El pan, algo que era para mi lo mejor del mundo se convirtió en mi enemigo. Y sí, mi historia comienza como la de todos los que ahora somos celiacos. Vivía con malestares que nunca terminaban de tener explicación: dolores de barriga que aparecían sin motivo, cansancio que no se me quitaba ni durmiendo doce horas, cambios de humor que ni yo misma entendía.
Os cuento como anécdota que había días en que después de comer sentía que tenía una piedra en el estómago, y otros en los que apenas podía salir de casa por la diarrea o la hinchazón. Y así iban pasando los días, pensando que era algo normal.
Al principio acudí a varios médicos de cabecera. Todos me decían lo mismo: que probablemente era colon irritable, que debía evitar el estrés, que quizás comía demasiada comida rápida. Algunos me recetaban probióticos, otros me aconsejaban tomar más fibra. Yo era buen paciente y seguía sus órdenes, pero el dolor no se iba. Cada X día me pasaba varias horas en el baño.
La situación empeoró cuando empecé a perder peso sin razón aparente. Había días en los que cualquier comida me dejaba tirada en la cama. Recuerdo especialmente una tarde en la que fui a tomar un café con una amiga y después de un simple bocadillo tuve que irme a casa porque sentía que me partía el abdomen. Ese día me asusté de verdad.
Fue entonces cuando decidí buscar un especialista privado. Sabía que iba a ser un gasto, pero también sentía que ya no podía seguir así. El digestivo que me atendió en la clínica Alyan Salud me escuchó con una paciencia que hasta ese momento nadie había tenido.
La prueba
Tras contarle mi historial de síntomas, me propuso hacer una gastroscopia. Nunca había oído hablar mucho de esa prueba, y la idea de que me metieran un tubo por la garganta no me hacía ninguna gracia, pero acepté. Nadie dijo que esto fuera fácil, ¿verdad?
La gastroscopia no fue tan terrible como imaginaba. Al final, el médico me explicó que era celíaca. Recuerdo que lo primero que pensé fue: “¿Y eso qué significa exactamente?”. Eran otros tiempos donde no había tanta información como ahora. Él me habló con calma, me explicó que mi intestino no toleraba el gluten y que cada vez que lo consumía mi cuerpo se dañaba a sí mismo. Y sí, es algo que era para siempre.
Me parecía imposible llevar una vida sin pan, sin pasta sin cerveza. La verdad es que salí de la consulta con el diagnóstico y una sensación de alivio mezclada con tristeza. Por fin sabía lo que me pasaba, pero al mismo tiempo tenía que despedirme de costumbres que habían formado parte de mi vida desde siempre, mucho antes de lo que pensaba.

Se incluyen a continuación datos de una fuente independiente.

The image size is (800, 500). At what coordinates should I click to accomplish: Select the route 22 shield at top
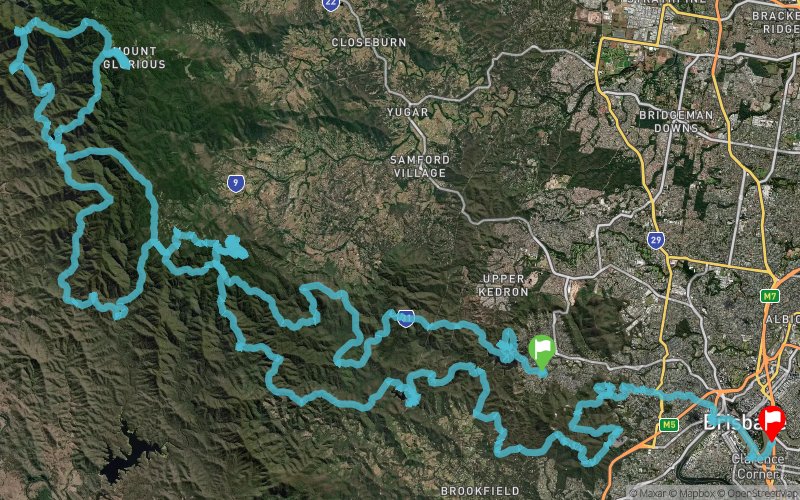click(331, 4)
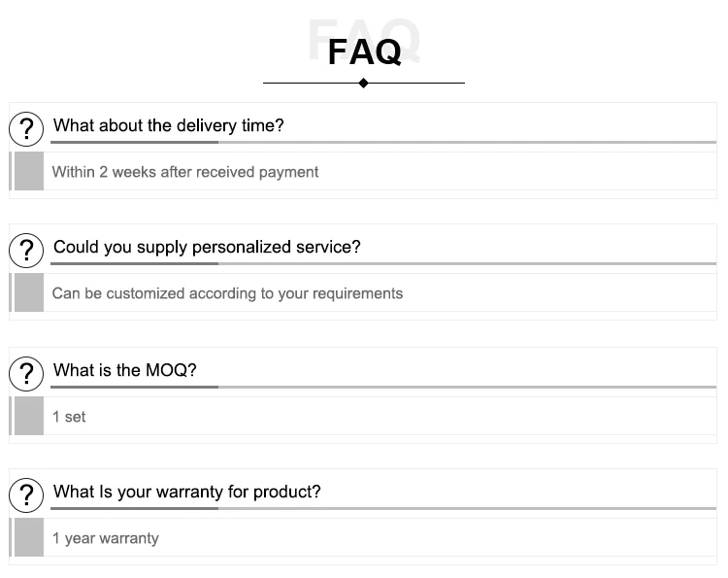Image resolution: width=728 pixels, height=578 pixels.
Task: Click the black diamond under the FAQ title
Action: pos(363,83)
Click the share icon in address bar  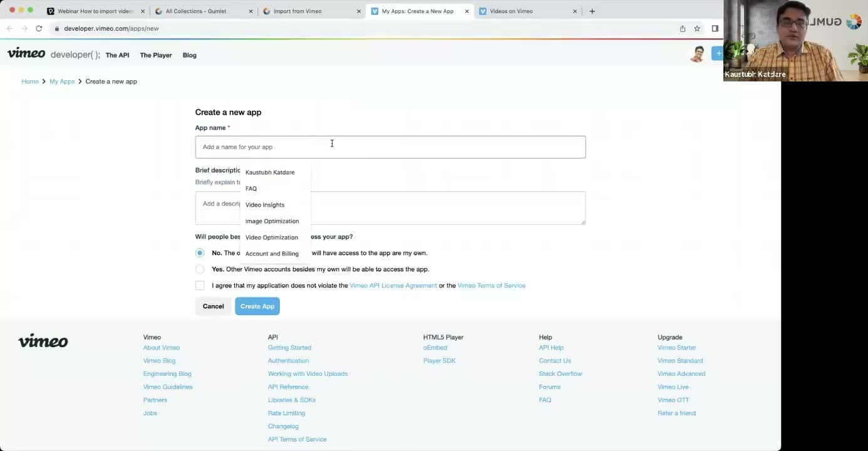682,28
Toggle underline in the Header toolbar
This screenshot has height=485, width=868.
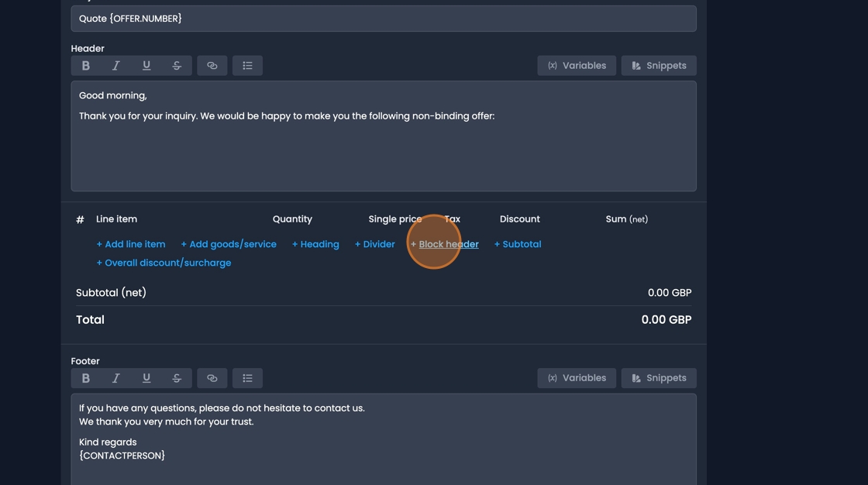[146, 65]
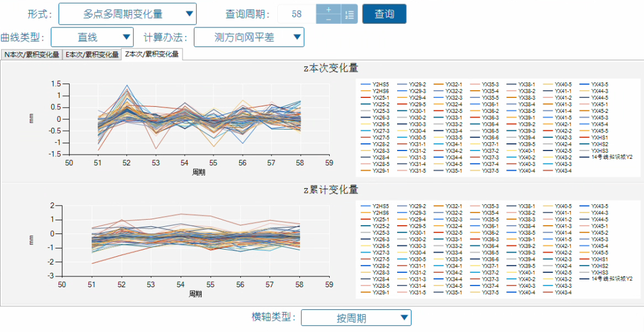Open the 计算办法 dropdown showing 测方向网平差

pyautogui.click(x=249, y=38)
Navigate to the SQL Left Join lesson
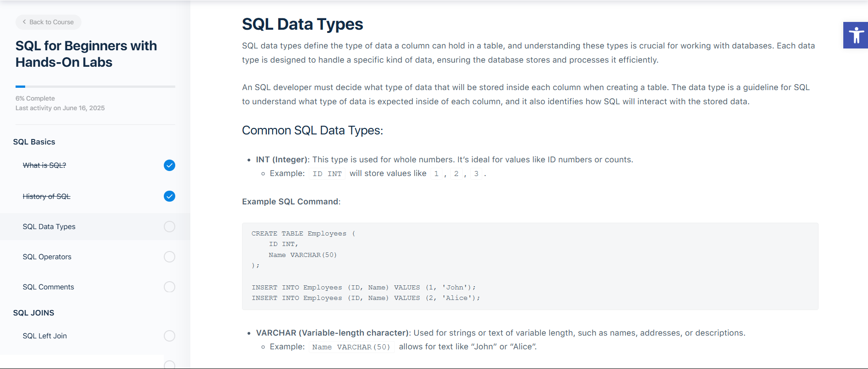This screenshot has width=868, height=369. pos(44,336)
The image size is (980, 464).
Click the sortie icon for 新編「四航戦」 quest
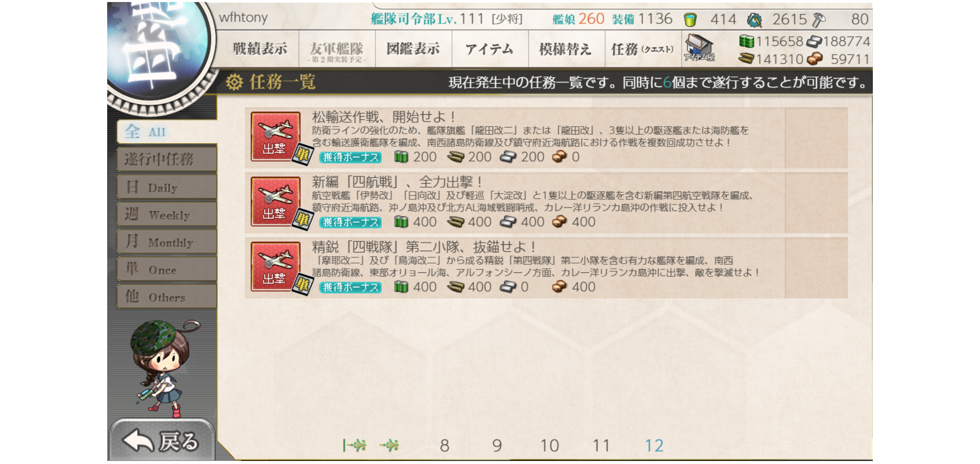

Los primeros meses fueron duros. En el supermercado me sentía perdida, leyendo etiquetas una y otra vez, descubriendo que el gluten no estaba solo en el pan, sino también en salsas, embutidos, e incluso en algunos chocolates. Comer fuera era otro reto: tenía miedo de que se me colara gluten por una simple contaminación cruzada.
Pero con el tiempo, poco a poco, fui adaptándome. Aprendí a cocinar de otra manera. Descubrí harinas sin gluten con las que hacer bizcochos y panes caseros. Encontré restaurantes que se tomaban en serio la seguridad alimentaria y pude volver a salir a cenar con amigos sin miedo.
Hábitos cambiados
Incluso mis familiares empezaron a cuidarme: mi madre aprendió a preparar su famosa salsa de tomate sin usar harina para espesarla, y mis amigas ya saben que cuando hacemos reuniones hay que separar la comida.
Hoy, varios años después del diagnóstico, mi vida es muy diferente. Me siento mucho mejor físicamente: la hinchazón desapareció, tengo más energía, y hasta mi carácter cambió porque ya no vivo agotada ni dolorida. Mis hábitos también se transformaron. Ahora cocino mucho más en casa, planifico mis comidas y disfruto probando recetas nuevas sin gluten, y oye, están muy buenas. Siempre llevo algún snack seguro en el bolso por si surge una situación imprevista.
Ser celíaca, para bien o para mal, me enseñó a escuchar a mi cuerpo y a cuidarme de verdad. También me volvió más consciente de lo que como, más agradecida por cada día en el que me siento bien. Sí, extraño algunas cosas no voy a negarlo porque sería mentir, pero descubrí un mundo nuevo de sabores y, sobre todo, recuperé algo que había perdido, que era la tranquilidad de vivir sin dolor constante. Así pues, es algo que recomiendo a todo el mundo.